Material to process:
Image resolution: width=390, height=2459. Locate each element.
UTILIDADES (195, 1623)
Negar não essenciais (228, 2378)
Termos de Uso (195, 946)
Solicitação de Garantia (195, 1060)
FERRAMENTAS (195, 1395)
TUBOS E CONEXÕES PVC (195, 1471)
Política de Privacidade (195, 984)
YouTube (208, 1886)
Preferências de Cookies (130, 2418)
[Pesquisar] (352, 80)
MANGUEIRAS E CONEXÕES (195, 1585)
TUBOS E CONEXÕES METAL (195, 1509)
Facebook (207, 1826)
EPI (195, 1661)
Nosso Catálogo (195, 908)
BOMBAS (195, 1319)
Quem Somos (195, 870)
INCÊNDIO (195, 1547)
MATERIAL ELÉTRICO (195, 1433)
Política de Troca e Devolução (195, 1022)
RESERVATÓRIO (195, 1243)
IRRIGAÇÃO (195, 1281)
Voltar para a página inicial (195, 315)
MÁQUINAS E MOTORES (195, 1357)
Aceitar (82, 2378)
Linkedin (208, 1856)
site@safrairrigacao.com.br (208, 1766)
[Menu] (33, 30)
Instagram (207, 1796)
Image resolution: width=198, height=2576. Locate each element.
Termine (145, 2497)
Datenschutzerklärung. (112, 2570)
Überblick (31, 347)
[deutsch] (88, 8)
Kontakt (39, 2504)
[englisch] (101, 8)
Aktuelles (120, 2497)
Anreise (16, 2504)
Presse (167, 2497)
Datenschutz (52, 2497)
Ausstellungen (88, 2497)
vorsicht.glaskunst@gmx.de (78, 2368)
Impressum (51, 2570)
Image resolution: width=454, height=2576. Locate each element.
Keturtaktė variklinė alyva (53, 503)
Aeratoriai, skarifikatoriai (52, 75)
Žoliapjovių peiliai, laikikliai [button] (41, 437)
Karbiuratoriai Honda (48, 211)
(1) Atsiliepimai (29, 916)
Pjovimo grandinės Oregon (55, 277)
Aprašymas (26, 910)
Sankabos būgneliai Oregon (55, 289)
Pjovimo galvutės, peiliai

Exercise instructions: All that belongs in your answer is the stretch of entries above from the line with "site@safrairrigacao.com.br (208, 1766)" through the line with "Impressum (51, 2570)", printed exactly.

Answer to this task:
site@safrairrigacao.com.br (208, 1766)
[Menu] (33, 30)
Instagram (207, 1796)
Image resolution: width=198, height=2576. Locate each element.
Termine (145, 2497)
Datenschutzerklärung. (112, 2570)
Überblick (31, 347)
[deutsch] (88, 8)
Kontakt (39, 2504)
[englisch] (101, 8)
Aktuelles (120, 2497)
Anreise (16, 2504)
Presse (167, 2497)
Datenschutz (52, 2497)
Ausstellungen (88, 2497)
vorsicht.glaskunst@gmx.de (78, 2368)
Impressum (51, 2570)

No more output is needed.